The forerunner had been Gavi. She reached me, took off her helmet, and knelt beside me. “Are you being badly hurt?” she asked, almost in a whisper.
“I got a bash on the head,” I answered. “I’m not dying, but my head hurts.”
She felt of my head, reacting when I winced. She found a small jar in her pack and applied its contents to the bruise and under my nose. “Be lying here and letting it work,” she said. “Our people are bringing our dead down now.”
“Yo
u weren’t in time to warn them?”
She avoided my gaze. “I was being not quite quick enough. The lizards were ambushing the tribe of Burrow when I arrived. Chief Badnor Belthos and several of his close kin were being killed.” She looked upward, all innocence.
“You were…fortuitously delayed,” I said.
“Only a little,” she admitted. “Badnor was not being a good man.”
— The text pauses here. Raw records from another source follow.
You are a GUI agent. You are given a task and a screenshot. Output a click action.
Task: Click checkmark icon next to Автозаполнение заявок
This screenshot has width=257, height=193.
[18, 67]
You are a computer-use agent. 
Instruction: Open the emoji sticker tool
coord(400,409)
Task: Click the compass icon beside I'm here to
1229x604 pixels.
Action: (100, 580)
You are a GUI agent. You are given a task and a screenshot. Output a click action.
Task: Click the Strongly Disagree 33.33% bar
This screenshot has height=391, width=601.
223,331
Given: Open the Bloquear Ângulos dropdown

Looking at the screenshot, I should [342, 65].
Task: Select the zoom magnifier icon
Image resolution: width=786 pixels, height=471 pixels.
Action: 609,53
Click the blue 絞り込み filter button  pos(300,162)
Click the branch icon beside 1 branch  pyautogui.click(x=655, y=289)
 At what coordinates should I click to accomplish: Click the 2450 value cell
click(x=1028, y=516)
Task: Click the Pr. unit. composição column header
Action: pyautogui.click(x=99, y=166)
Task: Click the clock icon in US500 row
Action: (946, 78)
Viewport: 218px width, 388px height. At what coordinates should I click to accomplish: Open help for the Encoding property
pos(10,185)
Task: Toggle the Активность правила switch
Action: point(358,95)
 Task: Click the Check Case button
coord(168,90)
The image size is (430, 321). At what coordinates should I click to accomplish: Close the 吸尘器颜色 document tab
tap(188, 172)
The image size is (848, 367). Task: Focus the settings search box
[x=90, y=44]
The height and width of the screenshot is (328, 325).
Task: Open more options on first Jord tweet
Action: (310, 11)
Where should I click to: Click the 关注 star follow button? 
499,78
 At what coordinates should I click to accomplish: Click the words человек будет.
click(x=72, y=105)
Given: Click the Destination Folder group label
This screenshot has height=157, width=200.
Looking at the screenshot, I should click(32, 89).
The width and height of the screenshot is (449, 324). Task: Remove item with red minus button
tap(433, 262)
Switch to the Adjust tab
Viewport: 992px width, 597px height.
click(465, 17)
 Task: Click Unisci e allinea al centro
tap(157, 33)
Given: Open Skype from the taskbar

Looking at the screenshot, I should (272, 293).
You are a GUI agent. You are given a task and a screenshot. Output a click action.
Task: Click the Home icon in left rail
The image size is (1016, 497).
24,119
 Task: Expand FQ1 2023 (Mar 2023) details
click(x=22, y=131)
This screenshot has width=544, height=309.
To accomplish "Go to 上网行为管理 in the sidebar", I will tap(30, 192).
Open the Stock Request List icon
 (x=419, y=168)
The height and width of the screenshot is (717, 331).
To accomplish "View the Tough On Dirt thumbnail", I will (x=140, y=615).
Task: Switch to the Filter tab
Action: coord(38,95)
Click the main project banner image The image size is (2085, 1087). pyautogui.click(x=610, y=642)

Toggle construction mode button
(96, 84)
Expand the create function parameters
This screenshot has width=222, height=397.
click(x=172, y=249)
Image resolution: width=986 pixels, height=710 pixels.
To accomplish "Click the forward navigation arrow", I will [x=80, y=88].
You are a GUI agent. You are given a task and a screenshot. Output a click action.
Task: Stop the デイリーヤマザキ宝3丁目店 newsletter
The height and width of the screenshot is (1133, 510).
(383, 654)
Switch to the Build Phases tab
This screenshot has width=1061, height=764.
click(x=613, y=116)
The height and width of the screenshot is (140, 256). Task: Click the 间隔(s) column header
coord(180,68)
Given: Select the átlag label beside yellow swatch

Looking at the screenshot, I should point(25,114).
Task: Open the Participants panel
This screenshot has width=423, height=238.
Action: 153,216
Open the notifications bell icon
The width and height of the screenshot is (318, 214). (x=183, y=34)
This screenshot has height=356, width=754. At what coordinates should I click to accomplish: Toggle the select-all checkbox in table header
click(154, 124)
“He’s the one who harassed you when you were little?”
“That one, yes. At any rate, now he will be going into Splendor.”
“They’ll open the gate now?” I struggled to sit up. “Before the battle?”
“There will be no battle. Enough have already died. It is not necessary to battle and be killing each other if someone else is doing the killing already.”
She left me sitting there and went among the bodies lying around me, checking to see who was dead and who alive. I noticed for the first time that they included both Day and Night Mountain warriors. Several were alive, and she treated them, with one thing or another. Though I’d already come to respect Gavi’s skill, I was still amazed at how quickly the pain went away, taking the dizziness with it. Soon I was able to sit up and watch the warriors filing down into the saucer, bearing their dead on hastily contrived litters. After adding the twenty or so already beside the pillar, there were more than fifty of them.
The system seemed well understood by the participants on both sides. When all the bodies had been laid at the foot of the pillar, six Night Mountain warriors came down the slope carrying a tall ladder. Since it would have been completely mossened and rotted if left long in the moss, I assumed that either they had brought it with them or their scouts had built it anew when they had finished laying out the trail. The ladder was erected at the south face of the pillar by a committee of warriors who paid considerable attention to the distance from the pillar to the foot of the ladder, evidently a matter of significance.